Dowódca radzieckiego frontu południowo- zachodniego, Aleksander Jegorow, dostał misję zajęcia Krakowa natomiast dowódca frontu północno-zachodniego Michaił Tuchaczewski miał zadać Polsce ostateczny cios zajmując Warszawę od zachodniej strony stosując słynny manewr Paskiewicza z 1831 roku. W pierwszych dniach sierpnia wiedziano, że nieuchronna wielka bitwa zbliża się wielkimi krokami. Zachód spisywał już Warszawę na straty. Przygotowywano się, że w ciągu następnych kilkunastu dni bolszewicy podejdą pod zachodnie granice Polski. Prawie wszystkie ambasady ewakuowano na zachód. Zaprzestano dostaw amunicji z państw europejskich. Jedynym sojusznikiem Polski w tych ciężkich dniach było Królestwo Węgier na czele z Miklosem Horthym, który wiedział że jeśli upadnie Warszawa to kolejnym państwem, gdzie bolszewicy będą chcieli wprowadzać swe idee będą Węgry. Skutkowało to tym, iż większość amunicji wykorzystanej w bitwie warszawskiej pochodziło od naszych południowych sojuszników. Po powrocie z Kijowa Piłsudski obdarzony został ogólnonarodowym autorytetem. Przyrównywano jego działania do słynnej wyprawy Bolesława Chrobrego. Po tym sukcesie, w ciągu trzech miesięcy, Naczelnik Państwa załamał się psychicznie. Według Andrzeja Garlickiego wpływ na to miały klęski militarne związane z ofensywą radziecką oraz niepowodzenia polityczne. Po konferencji w Spa gdzie Polska musiała uznać Litwę jako niezależne państwo, po zaanektowaniu terenów ukraińskich przez bolszewików i nieudanej próbie stworzenia ukraińskiego rządu przez Semena Petlurę oraz po braku znalezienia odpowiednich sił państwowotwórczych na Białorusi- plan federacyjny Józefa Piłsudskiego odszedł w niepamięć. Prasa nieprzychylnie odnosiła się do działań Naczelnika, byt państwowy był niepewny, społeczeństwo polskie zagrożone było utratą życia a zachodnie mocarstwa odwróciły się od Polski. W wyniku zbiegu tych wszystkich okoliczności można przypuszczać, iż załamanie psychiczne Józefa Piłsudskiego mogło mieć faktycznie miejsce.

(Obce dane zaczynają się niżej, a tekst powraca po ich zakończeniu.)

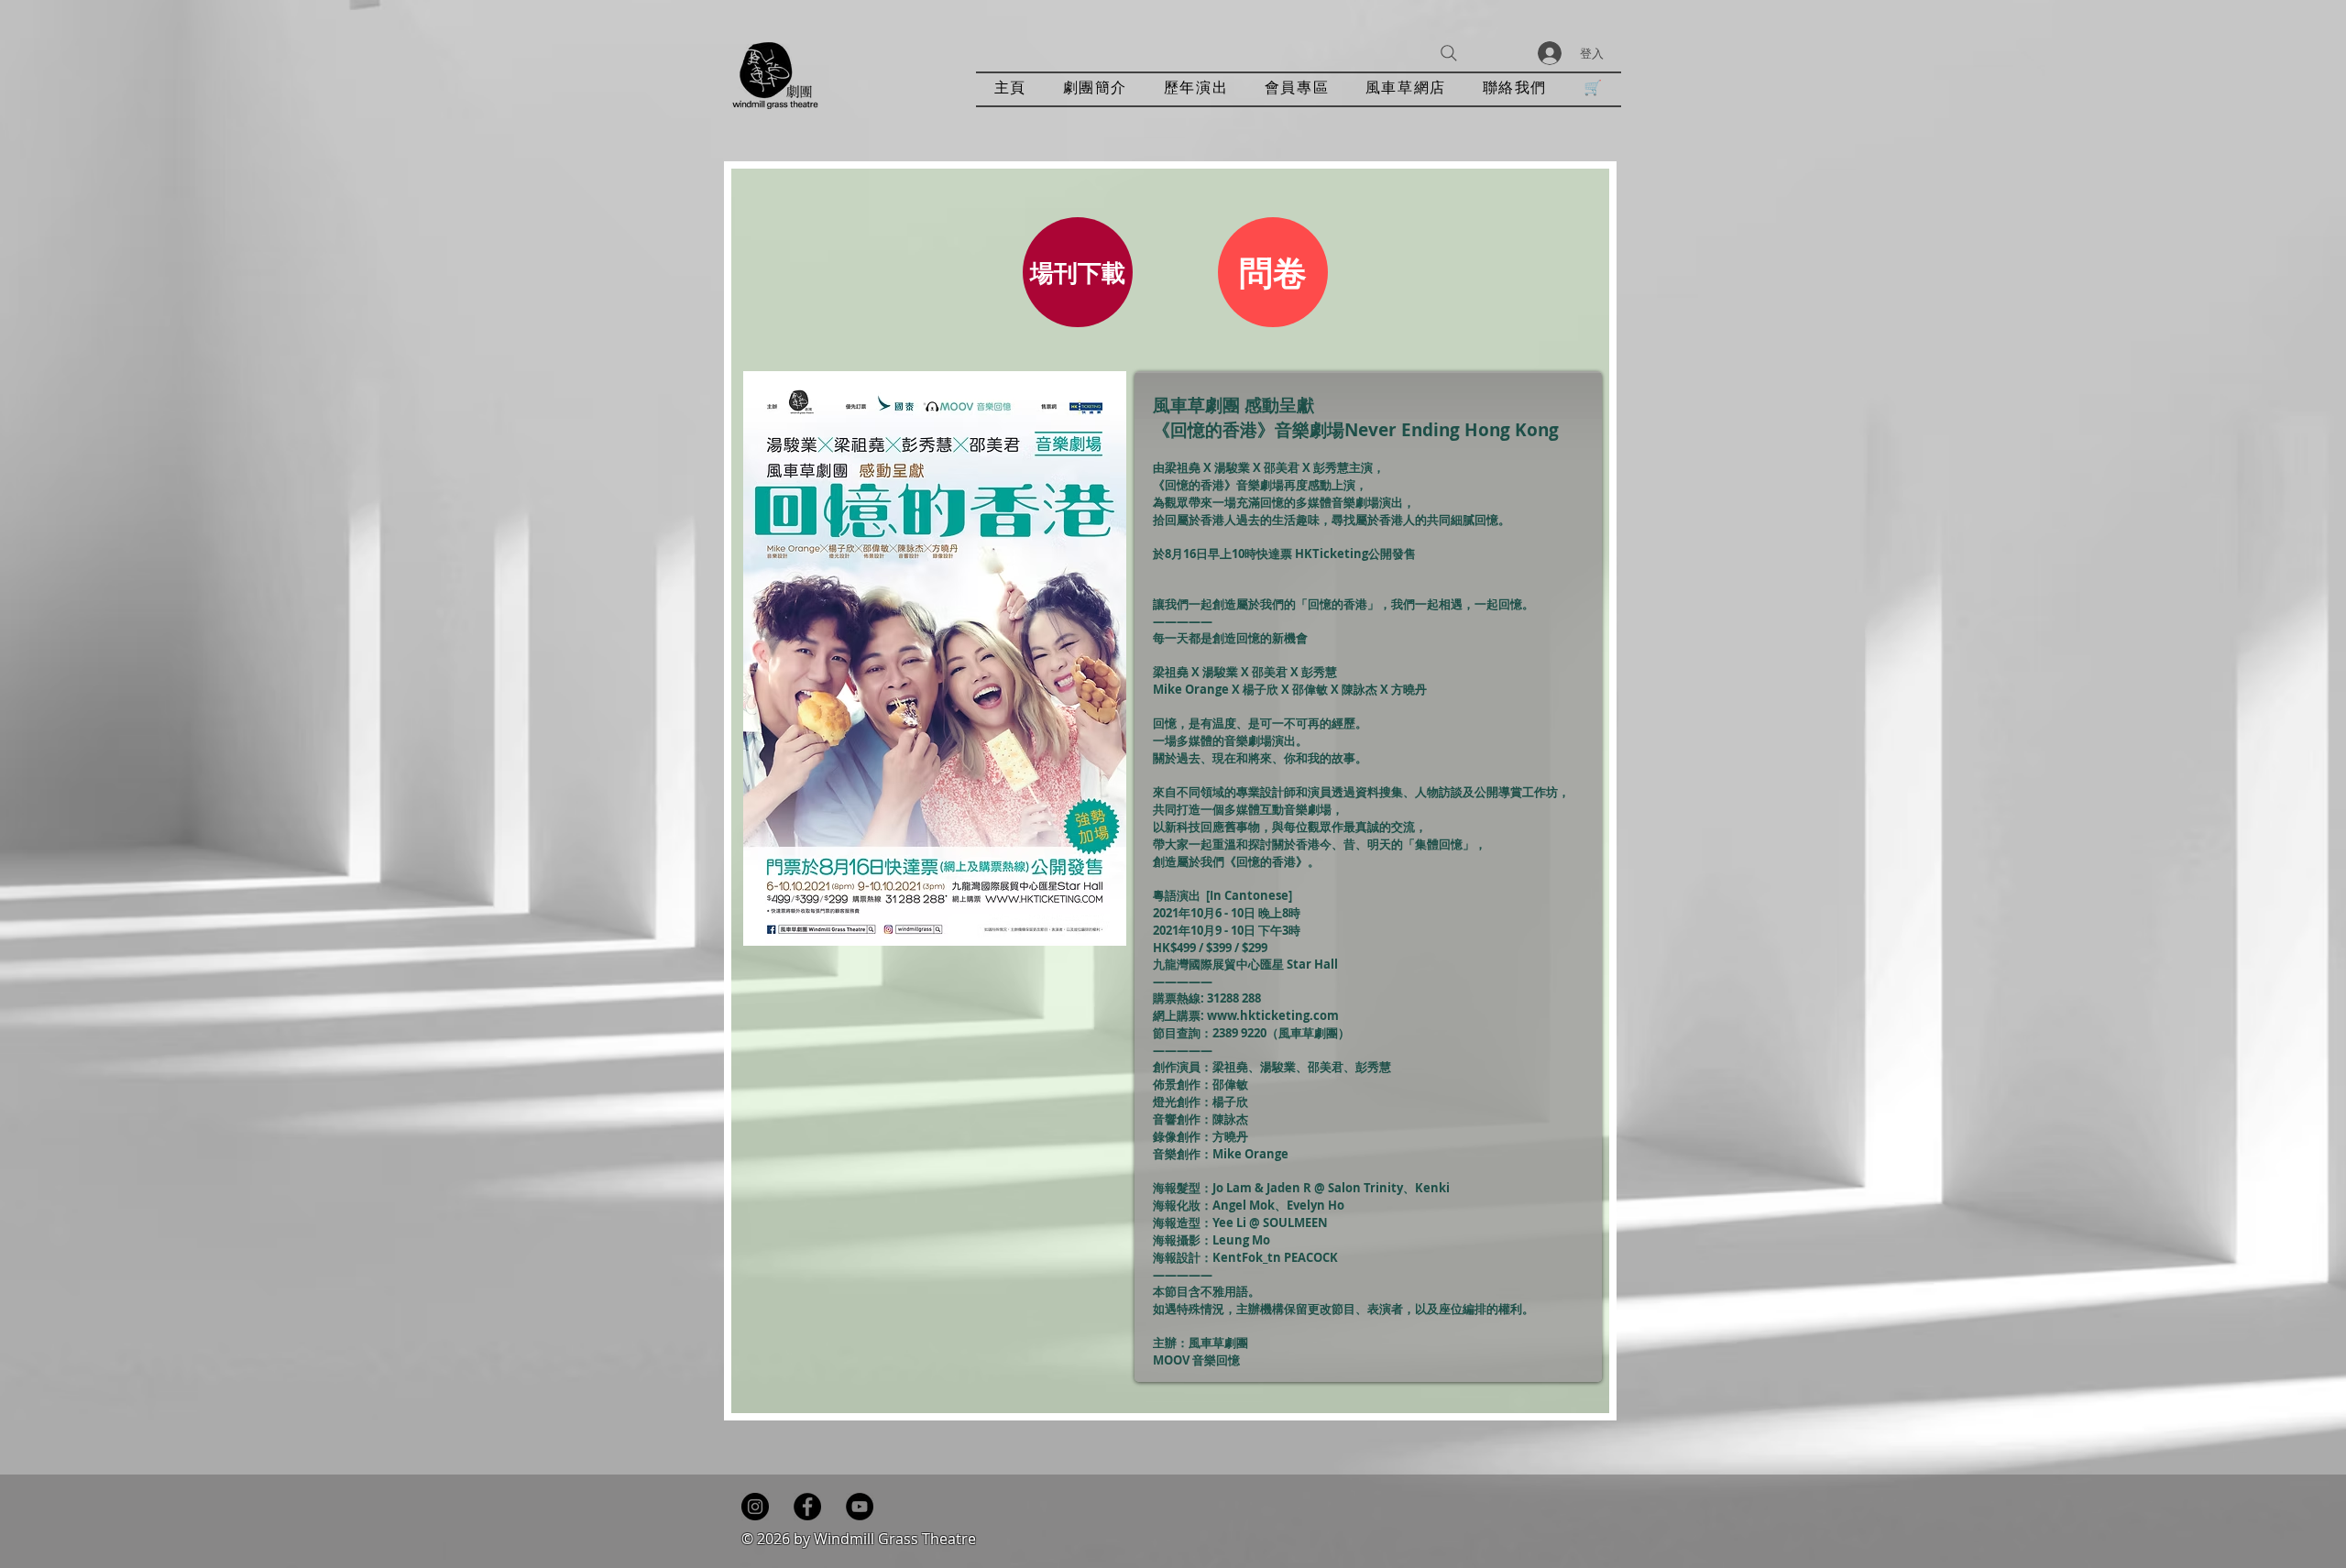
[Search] (1449, 53)
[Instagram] (755, 1506)
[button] (1196, 89)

Maciej Rataj, późniejszy marszałek Sejmu, tak opisał postawę Naczelnika: „Piłsudski stracił pod wpływem klęsk głowę. Opanowała go depresja, bezradność, powtarzał ciągle, że wszystkiemu winien jest upadek „moralu” w wojsku”.

bitwa_31W pierwszych dniach sierpnia zaczął rodzić się plan polskiej kontrofensywy. Spór jaki się wytoczył wokół autorstwa słynnego ataku „znad Wieprza” aktualny jest do dnia dzisiejszego. Należy wykluczyć, iż przybyły z Francji gen. Maxim Weygand był autorem owej koncepcji gdyż jego wizja znacząco różniła się od polskich propozycji. Autorstwo planu kontrofensywy, według Władysława Konopczyńskiego i Wojciecha Roszkowskiego, należy przypisać ówczesnemu Szefowi Sztabu Generalnego- gen. Tadeuszowi Rozwadowskiemu. Opinie na ten temat są podzielone. Bartosz Czajka uważa, że koncepcja gen. Rozwadowskiego różniła się od koncepcji Naczelnika i została przez niego odrzucona. Niemniej ten spór, czy słynny atak był autorstwem gen. Rozwadowskiego czy może był to zamysł samego Józefa Piłsudskiego, odchodzi na dalszy plan. Ze względów taktycznych owy atak „znad Wieprza” został wybrany przez Naczelnika Państwa jako najbardziej optymalny przez co on jako wódz naczelny był jako jedyny odpowiedzialny za jego realizację i przebieg oraz ewentualny sukces bądź klęskę. Koncepcja ta zakładała związanie dużej części sił radzieckich na tzw. przyczółku warszawskim, uderzenie w lukę pomiędzy radzieckimi frontami, po wcześniejszym ataku z północy z regionu Modlina, i wyjście na tyły wojsk Tuchaczewskiego. 6 sierpnia Józef Piłsudski wydał rozkaz do przygotowania manewru znad Wieprza.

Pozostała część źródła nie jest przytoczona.